It`s probably not often that the Labour party receives a favour from the leader of the country`s chief constables. However, the dire warnings from Sir Hugh Orde about inadequate protection of the public from "criminals and the growing threat of homegrown terrorists" which would ensue with another five years of the Tories` "long-term economic plan", should rejuvenate its propaganda machine. The electorate, judging by the opinion polls, appear ignorant of the real implications of "public spending falling to just 35% of GDP", and Labour should not be relying on leaders in the front-line of the cuts to be doing their electioneering for them. Even when Ed Balls makes a speech on the subject, a luke-warm reception from the press is guaranteed, so one solution might be to plan an all-out assault by the party as a whole.
How can the "grooming" epidemic be stopped, or the increased pressure on the NHS and education services be eased, when less experts are employed to do their jobs? Increasing NHS efficiency or social mobility are definitely not Tory targets. Reducing further the staff at HMRC and the Food Standards Agency inevitably will lead to no reduction to either the tax avoidance "industry", or the health risks caused by food contamination, whilst yet more cuts in the social care budget will intensify pressure at A and E departments.
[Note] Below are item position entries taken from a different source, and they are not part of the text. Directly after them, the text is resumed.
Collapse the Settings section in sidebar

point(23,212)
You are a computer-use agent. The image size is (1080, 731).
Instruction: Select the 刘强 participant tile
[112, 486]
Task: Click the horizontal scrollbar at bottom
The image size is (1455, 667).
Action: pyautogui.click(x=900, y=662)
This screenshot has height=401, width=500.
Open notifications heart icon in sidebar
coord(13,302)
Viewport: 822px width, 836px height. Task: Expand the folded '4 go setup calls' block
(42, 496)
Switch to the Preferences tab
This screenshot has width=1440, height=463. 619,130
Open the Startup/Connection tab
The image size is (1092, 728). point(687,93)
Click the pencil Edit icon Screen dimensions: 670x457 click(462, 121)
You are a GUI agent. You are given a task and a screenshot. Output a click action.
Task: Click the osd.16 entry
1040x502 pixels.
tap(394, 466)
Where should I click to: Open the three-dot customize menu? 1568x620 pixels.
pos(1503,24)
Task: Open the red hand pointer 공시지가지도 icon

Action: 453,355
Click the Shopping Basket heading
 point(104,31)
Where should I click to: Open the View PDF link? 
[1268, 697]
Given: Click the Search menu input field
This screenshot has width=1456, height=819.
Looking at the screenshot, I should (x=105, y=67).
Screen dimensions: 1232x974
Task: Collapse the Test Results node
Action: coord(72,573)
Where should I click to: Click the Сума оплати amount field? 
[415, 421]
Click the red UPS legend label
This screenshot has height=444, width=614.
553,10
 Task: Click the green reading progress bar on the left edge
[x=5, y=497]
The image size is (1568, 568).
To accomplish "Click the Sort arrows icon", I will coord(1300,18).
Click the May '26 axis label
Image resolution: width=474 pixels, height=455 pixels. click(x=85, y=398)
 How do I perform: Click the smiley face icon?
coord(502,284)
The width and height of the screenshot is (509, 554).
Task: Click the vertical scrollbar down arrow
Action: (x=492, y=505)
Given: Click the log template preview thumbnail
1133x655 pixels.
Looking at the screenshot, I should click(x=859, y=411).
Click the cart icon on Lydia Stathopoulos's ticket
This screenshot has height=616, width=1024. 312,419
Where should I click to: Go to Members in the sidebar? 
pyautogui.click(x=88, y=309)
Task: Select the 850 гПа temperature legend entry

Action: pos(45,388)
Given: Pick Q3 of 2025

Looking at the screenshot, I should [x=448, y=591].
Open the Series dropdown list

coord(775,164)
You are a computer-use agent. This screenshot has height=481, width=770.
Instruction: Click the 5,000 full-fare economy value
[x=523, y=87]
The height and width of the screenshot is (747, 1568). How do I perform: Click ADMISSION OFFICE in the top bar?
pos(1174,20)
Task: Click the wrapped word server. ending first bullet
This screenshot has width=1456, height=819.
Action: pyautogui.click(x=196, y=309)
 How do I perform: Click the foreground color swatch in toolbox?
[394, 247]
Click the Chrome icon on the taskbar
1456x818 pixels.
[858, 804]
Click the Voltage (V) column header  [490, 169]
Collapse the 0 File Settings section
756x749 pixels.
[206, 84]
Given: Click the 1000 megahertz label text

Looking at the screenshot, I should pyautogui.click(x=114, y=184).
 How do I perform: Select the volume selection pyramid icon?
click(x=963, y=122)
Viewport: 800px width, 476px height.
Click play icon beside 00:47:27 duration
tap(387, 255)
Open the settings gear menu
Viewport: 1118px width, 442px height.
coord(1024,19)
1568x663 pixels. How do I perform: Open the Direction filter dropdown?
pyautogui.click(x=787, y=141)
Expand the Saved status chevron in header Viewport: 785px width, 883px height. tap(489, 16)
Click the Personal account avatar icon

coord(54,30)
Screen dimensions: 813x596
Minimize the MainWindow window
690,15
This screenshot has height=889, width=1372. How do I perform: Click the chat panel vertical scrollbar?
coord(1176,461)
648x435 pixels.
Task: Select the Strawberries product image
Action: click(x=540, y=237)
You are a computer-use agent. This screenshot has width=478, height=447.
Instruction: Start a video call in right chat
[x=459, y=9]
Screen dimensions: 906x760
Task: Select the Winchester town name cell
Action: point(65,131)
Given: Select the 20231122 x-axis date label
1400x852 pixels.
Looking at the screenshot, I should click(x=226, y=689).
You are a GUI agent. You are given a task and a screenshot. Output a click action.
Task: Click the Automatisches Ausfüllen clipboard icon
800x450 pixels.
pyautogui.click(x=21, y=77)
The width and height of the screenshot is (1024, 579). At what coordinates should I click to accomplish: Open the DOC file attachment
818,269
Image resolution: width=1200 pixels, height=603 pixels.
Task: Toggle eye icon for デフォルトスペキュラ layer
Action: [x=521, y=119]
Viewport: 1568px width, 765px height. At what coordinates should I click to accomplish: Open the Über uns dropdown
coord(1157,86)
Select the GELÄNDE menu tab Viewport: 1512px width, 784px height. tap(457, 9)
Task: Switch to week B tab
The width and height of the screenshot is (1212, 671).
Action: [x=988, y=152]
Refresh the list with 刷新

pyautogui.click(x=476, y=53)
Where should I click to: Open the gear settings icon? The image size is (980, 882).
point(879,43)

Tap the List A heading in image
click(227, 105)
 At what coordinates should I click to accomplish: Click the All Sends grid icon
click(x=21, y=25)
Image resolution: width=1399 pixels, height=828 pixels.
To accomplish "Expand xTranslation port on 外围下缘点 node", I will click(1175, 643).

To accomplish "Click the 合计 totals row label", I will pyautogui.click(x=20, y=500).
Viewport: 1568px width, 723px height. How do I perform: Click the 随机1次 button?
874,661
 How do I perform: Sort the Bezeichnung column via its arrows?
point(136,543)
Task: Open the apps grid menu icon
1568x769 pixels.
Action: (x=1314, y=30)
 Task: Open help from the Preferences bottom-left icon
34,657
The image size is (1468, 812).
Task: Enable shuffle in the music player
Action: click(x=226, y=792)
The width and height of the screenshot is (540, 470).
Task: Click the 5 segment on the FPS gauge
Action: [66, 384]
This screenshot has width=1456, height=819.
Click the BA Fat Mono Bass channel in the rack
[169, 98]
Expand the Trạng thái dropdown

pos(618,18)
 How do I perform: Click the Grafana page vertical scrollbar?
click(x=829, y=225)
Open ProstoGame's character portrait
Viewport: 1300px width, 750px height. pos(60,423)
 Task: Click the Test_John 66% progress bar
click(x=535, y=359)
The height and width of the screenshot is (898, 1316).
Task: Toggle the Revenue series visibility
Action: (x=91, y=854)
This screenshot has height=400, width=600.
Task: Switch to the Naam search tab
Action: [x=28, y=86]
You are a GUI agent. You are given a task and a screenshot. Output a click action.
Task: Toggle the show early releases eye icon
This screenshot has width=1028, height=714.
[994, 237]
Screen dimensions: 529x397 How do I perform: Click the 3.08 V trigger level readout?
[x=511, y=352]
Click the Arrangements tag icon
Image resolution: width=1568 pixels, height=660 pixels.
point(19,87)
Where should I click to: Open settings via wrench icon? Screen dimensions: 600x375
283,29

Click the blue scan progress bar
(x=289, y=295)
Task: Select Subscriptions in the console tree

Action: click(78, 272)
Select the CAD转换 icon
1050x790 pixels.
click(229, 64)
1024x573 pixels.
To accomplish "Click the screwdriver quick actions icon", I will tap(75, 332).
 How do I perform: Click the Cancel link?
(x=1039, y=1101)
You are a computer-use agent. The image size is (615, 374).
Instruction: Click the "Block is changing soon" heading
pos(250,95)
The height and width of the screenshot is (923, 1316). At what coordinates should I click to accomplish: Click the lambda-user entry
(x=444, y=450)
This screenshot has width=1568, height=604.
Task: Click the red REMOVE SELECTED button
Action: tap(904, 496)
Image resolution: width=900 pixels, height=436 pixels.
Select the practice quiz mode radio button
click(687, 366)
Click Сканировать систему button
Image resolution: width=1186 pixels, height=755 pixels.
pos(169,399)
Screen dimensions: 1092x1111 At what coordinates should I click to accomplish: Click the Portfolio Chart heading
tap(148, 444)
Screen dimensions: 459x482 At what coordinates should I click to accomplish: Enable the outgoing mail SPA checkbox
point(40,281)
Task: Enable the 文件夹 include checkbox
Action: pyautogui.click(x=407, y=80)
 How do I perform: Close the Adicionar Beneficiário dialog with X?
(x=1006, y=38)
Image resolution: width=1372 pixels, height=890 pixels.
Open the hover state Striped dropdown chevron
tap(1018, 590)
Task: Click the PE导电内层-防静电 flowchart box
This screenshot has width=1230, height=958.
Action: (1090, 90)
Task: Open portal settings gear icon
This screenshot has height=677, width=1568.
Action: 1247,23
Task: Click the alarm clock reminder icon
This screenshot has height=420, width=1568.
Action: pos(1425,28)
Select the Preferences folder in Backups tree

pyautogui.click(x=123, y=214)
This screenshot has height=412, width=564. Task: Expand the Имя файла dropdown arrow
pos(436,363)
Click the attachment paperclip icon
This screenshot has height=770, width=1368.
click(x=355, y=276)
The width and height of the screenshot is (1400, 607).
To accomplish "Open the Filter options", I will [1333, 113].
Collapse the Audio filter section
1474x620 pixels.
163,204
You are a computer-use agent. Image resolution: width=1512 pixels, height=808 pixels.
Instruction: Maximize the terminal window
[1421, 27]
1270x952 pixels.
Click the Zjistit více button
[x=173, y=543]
The list is endless, and the dangers cannot be emphasised too much; arguments against shrinking the state are not "bashing-business" as the likes of the CBI predictably suggest, but in favour of ensuring safety and fairness for all.
What the Tories are promising is a government based on laissez-faire principles, where, with so little regulation, the gap between rich and poor continues to rise exponentially. Hopefully, the 15% of the media which is not committed to aiding a Tory election victory will play its role in warning voters of the consequences of another Tory-dominated government, and the real reasons why Cameron is unwilling to defend his policies in TV debates will be realised.